Yellowstone, like some other active volcanoes, is monitored by a group of scientists who watch for signals that precede eruptions. They use ground instruments to monitor Yellowstone’s 1,000 to 3,000 annual earthquakes, and both ground and satellite observations to spot bulges or subsidence on the surface that indicate magma or hot fluids moving underground, like gophers burrowing under your lawn.
Thermal features like Old Faithful’s clockwork eruptions also hint of the hot magma that causes groundwater to spout boiling plumes into the air. Yet most of Yellowstone’s thermal features are less consistent or stable than Old Faithful. “The National Park Service (NPS) monitors these features and how they change,” Vaughan said. “They disappear and move around. New ones pop up where they have never been before. The NPS needs to understand how this ever-changing thermal activity affects visitor safety, and park infrastructure—for example, if they are going to build a new road.”
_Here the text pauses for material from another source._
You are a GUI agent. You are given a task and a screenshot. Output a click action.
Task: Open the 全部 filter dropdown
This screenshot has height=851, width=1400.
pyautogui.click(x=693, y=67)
Vaughan is interested in what changes in thermal activity can say about volcanoes. “Thermal anomalies often precede eruptions, but it is usually after the fact that we realize this,” he said. While the park has placed sensors at some locations, it is impossible to monitor on foot Yellowstone’s more than 10,000 geothermal features spread over 3,472 square miles. Most volcanoes in the world are not monitored, nor do they sit within a popular park. They may have limited or no instrument networks to alert scientists of their growing wrath. “For a lot of volcanoes, a satellite image might be the first indication of an eruption,” Vaughan said.